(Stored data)
····················

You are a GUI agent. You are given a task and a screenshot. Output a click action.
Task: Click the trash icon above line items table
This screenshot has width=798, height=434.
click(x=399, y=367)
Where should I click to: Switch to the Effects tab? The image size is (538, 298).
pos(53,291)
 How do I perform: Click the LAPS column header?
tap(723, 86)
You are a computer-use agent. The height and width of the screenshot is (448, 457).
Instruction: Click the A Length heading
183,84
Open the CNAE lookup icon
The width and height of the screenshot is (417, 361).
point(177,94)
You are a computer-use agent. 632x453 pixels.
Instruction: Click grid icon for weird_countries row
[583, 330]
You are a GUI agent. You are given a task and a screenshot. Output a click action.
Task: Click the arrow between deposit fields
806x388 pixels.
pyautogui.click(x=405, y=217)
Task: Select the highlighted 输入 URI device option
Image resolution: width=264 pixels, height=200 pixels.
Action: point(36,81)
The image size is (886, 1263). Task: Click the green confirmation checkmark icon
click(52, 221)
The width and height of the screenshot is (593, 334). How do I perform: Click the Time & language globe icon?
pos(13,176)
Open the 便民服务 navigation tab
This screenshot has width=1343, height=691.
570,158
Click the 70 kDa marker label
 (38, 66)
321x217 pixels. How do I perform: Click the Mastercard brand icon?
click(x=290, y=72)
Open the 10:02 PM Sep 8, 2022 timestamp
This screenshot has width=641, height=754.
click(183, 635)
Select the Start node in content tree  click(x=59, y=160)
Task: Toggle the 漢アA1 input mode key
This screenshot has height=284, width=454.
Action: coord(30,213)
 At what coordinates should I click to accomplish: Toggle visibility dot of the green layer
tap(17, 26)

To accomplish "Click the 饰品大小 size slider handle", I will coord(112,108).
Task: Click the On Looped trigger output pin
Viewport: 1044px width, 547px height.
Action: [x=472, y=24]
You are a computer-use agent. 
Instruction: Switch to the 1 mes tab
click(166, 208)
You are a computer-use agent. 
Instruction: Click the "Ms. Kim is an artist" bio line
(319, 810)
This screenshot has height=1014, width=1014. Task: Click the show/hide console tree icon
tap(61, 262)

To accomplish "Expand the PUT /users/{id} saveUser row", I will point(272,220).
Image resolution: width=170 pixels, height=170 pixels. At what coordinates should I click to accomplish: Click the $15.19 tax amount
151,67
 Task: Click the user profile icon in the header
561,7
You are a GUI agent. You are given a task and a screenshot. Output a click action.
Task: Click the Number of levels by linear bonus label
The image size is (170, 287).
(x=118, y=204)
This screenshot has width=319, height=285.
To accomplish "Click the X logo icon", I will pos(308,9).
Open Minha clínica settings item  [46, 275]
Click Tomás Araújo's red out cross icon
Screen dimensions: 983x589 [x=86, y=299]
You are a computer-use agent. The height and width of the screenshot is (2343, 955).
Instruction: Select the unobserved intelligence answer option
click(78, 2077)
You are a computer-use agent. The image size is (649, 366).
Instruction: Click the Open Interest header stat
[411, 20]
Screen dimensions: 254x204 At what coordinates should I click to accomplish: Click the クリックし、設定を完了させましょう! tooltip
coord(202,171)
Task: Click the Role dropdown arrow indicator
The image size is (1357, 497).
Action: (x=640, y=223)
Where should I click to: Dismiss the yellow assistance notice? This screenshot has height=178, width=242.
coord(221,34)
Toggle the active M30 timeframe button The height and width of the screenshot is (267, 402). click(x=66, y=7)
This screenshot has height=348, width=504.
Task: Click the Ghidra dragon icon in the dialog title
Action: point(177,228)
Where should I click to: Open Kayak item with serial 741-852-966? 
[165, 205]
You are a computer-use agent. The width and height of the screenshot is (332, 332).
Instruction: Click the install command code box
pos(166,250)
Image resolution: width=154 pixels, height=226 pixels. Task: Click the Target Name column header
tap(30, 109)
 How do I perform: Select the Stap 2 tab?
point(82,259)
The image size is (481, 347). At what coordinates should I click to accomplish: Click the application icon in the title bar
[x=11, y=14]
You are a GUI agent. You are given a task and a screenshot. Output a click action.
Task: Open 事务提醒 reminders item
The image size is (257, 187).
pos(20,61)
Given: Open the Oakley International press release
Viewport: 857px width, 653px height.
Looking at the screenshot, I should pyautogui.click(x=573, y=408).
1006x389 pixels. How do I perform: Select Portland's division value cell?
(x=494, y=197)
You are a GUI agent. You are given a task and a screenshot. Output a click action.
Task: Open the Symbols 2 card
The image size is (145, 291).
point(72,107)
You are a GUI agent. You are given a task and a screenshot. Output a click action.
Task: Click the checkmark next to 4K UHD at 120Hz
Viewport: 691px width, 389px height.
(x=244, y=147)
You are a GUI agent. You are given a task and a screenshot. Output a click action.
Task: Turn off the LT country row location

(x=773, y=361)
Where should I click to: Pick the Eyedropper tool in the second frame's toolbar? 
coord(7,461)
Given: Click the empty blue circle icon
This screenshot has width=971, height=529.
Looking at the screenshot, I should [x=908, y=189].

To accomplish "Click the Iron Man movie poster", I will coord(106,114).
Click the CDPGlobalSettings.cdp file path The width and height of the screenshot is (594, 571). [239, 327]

····················

**Try it:** Go line by line through the records above and copy each one containing "computer".

**Solution to the exercise:**
You are a computer-use agent. The height and width of the screenshot is (448, 457).
You are a computer-use agent. 632x453 pixels.
You are a computer-use agent. 
You are a computer-use agent. 
You are a computer-use agent. The height and width of the screenshot is (2343, 955).
You are a computer-use agent. The image size is (649, 366).
You are a computer-use agent. The width and height of the screenshot is (332, 332).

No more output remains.